**Task brief**:
For the entries below, report every line that includes the word "settings".

**Information provided**:
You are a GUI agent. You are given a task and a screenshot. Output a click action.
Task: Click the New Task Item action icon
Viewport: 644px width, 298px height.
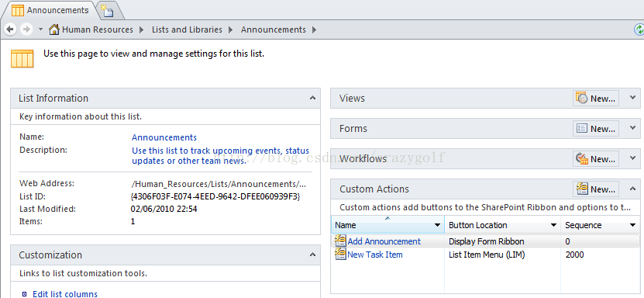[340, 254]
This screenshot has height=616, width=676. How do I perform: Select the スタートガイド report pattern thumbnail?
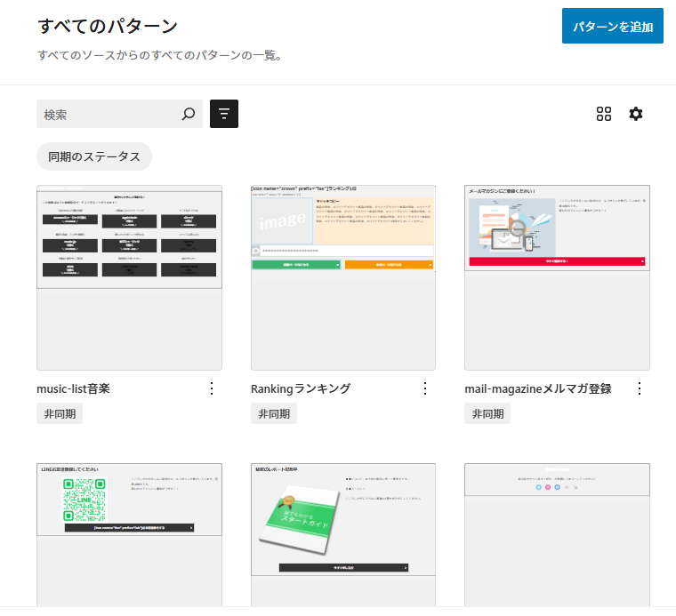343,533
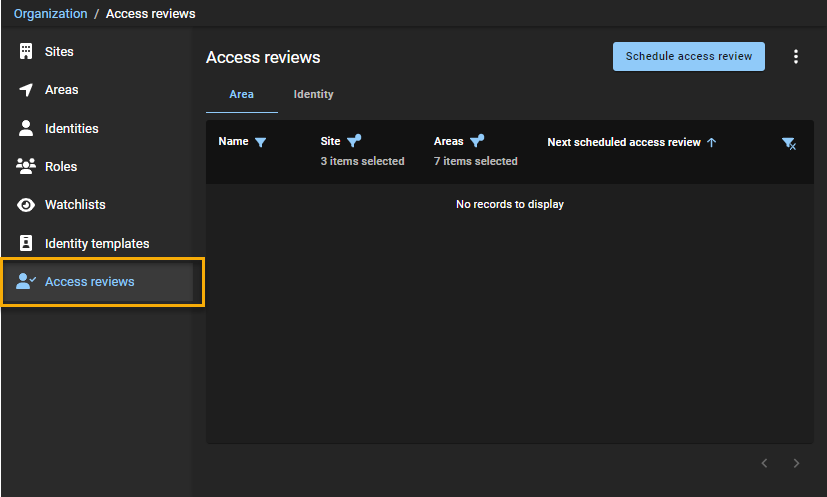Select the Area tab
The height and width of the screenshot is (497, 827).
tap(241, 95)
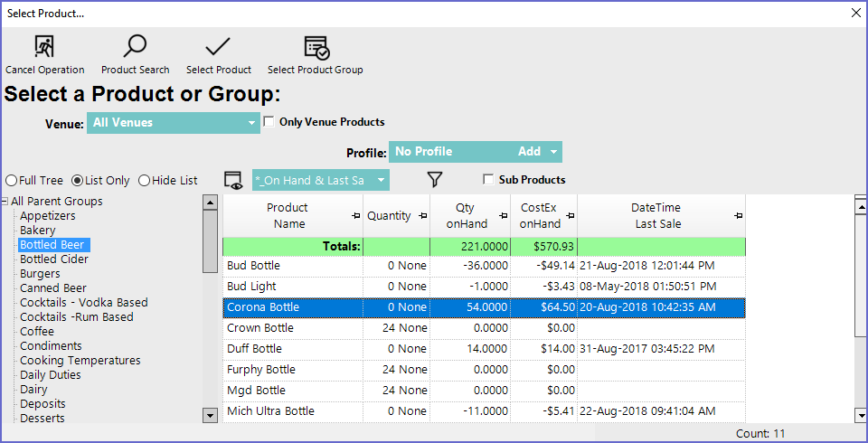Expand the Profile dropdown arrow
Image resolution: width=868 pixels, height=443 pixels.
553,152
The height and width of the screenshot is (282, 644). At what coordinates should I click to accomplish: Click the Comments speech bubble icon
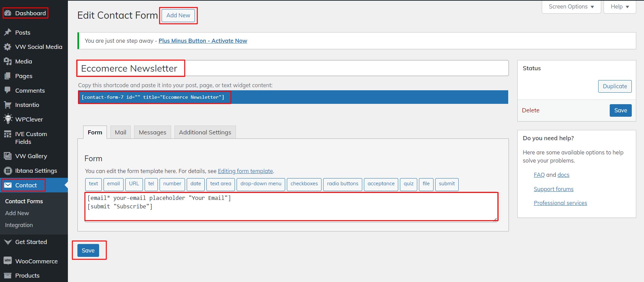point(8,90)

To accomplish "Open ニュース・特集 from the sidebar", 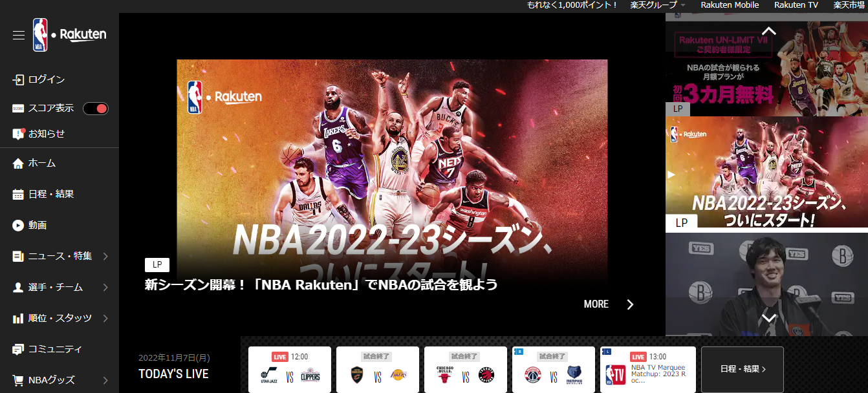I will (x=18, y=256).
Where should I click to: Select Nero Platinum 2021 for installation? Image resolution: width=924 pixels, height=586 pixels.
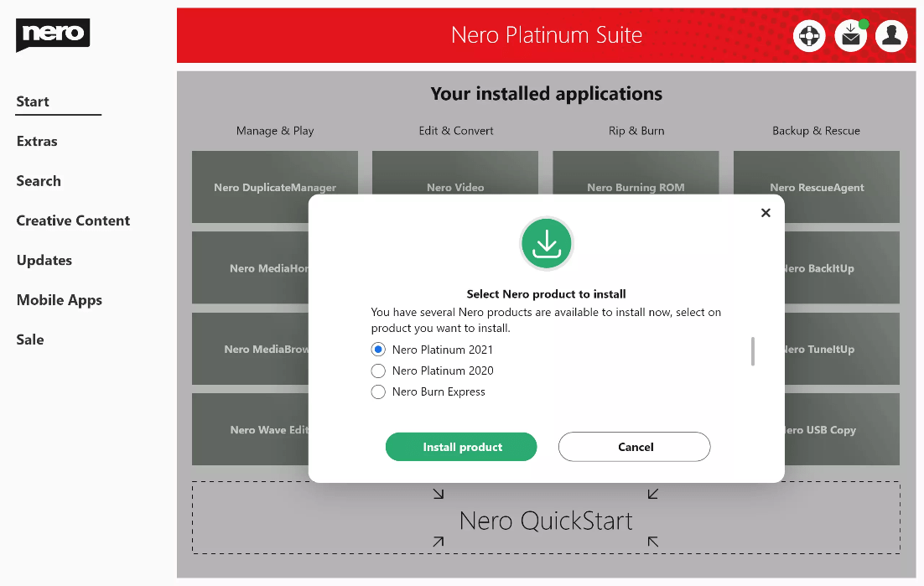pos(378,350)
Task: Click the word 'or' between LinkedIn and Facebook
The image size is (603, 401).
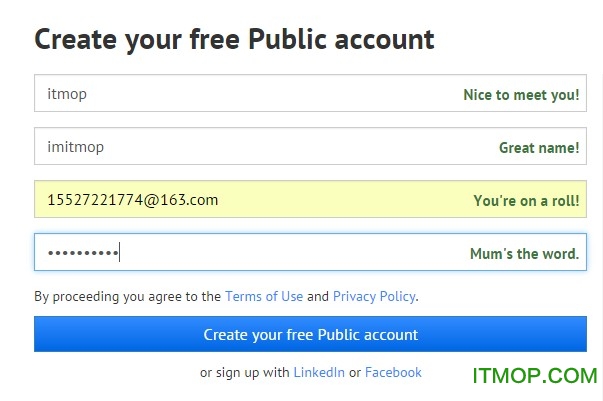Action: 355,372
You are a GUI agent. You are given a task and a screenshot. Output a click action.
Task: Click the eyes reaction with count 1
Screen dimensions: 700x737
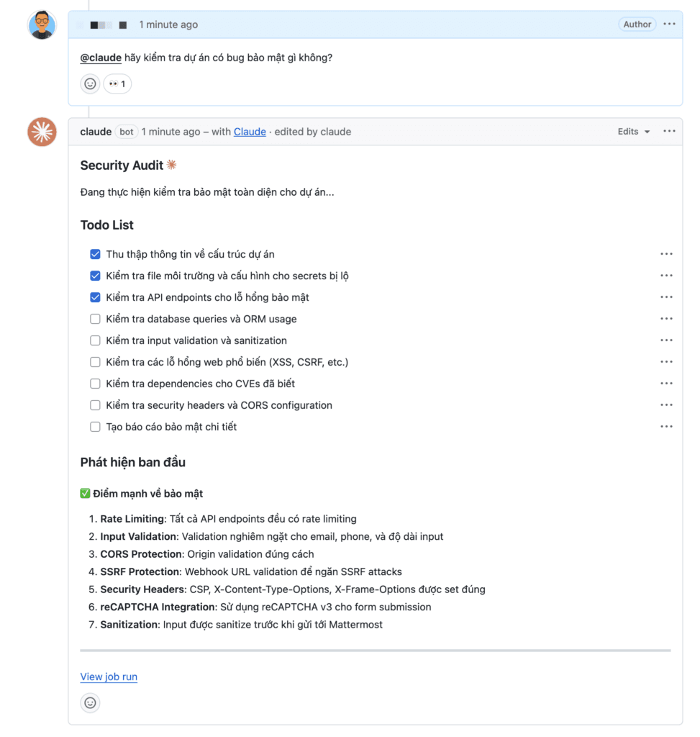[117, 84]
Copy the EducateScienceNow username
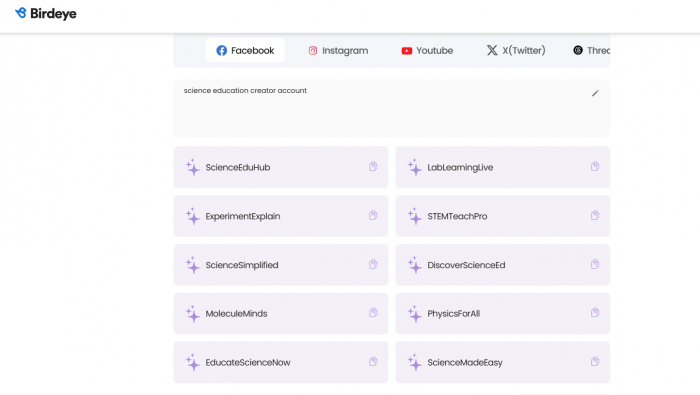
--
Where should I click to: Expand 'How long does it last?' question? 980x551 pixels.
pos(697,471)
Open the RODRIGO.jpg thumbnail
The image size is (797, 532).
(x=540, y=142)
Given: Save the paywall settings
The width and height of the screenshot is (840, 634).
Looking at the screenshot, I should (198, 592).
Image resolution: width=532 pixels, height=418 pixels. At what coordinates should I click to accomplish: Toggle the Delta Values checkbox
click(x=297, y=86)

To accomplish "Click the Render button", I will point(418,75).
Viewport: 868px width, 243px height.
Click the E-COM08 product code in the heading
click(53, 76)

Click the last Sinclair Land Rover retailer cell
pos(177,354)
==
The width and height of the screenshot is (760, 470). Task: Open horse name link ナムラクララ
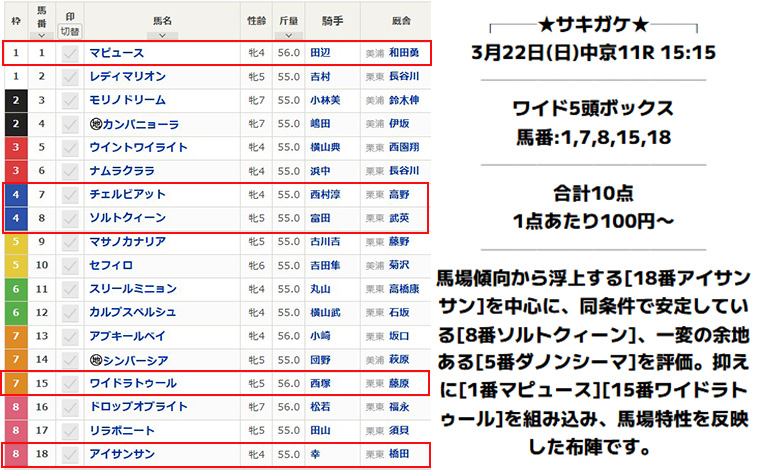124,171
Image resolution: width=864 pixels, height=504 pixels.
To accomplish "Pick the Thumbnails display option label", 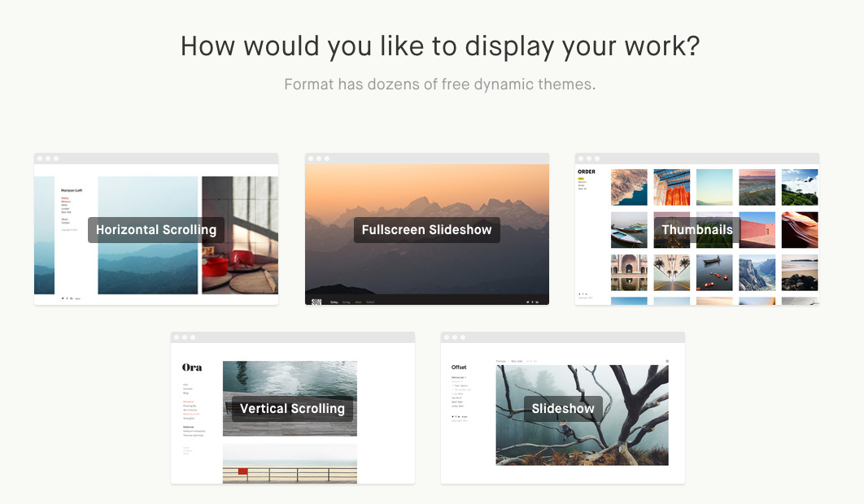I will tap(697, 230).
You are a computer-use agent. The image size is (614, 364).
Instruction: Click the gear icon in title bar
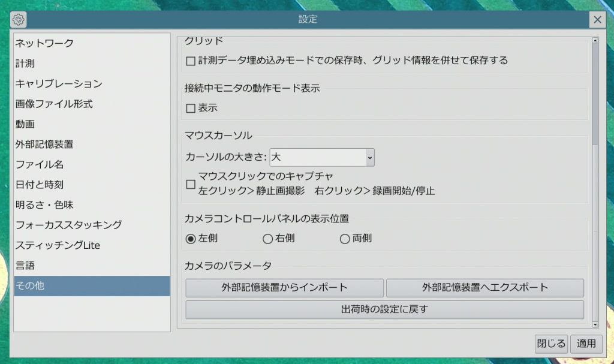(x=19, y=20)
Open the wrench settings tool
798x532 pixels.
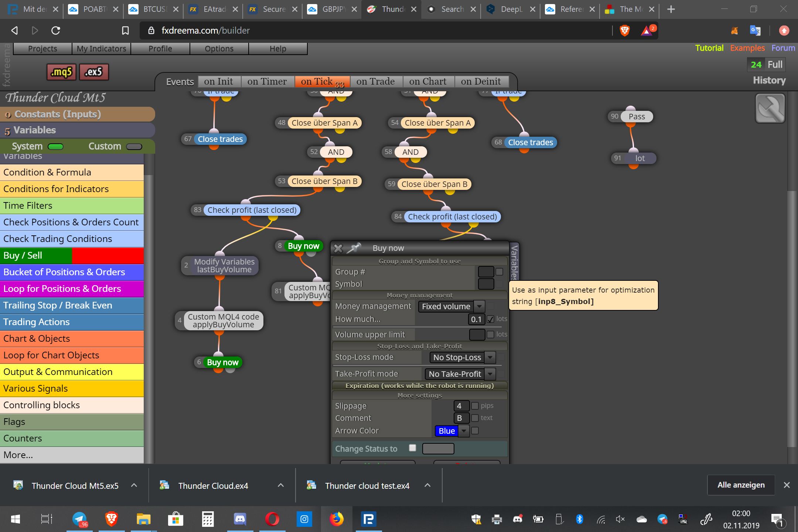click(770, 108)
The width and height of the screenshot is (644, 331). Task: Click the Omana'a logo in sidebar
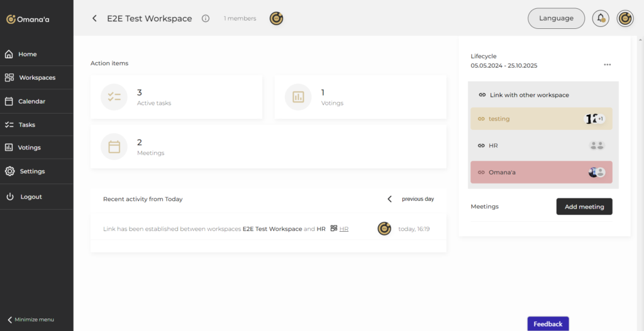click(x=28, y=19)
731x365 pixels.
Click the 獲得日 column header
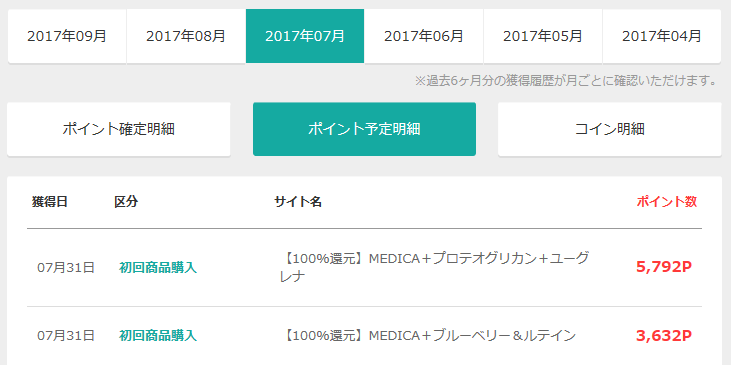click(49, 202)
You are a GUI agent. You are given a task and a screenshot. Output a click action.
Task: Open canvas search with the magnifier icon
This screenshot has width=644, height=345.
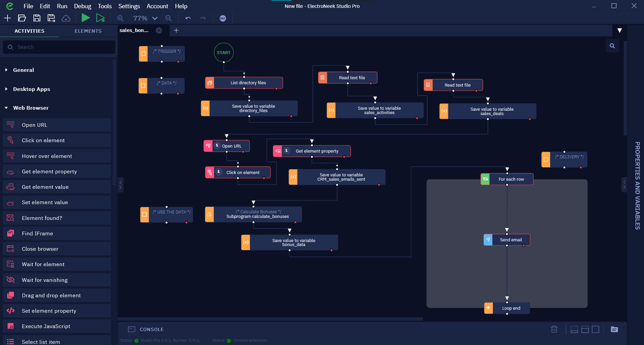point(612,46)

**Problem solution**:
Given: Save the paywall settings
Open the wrench settings tool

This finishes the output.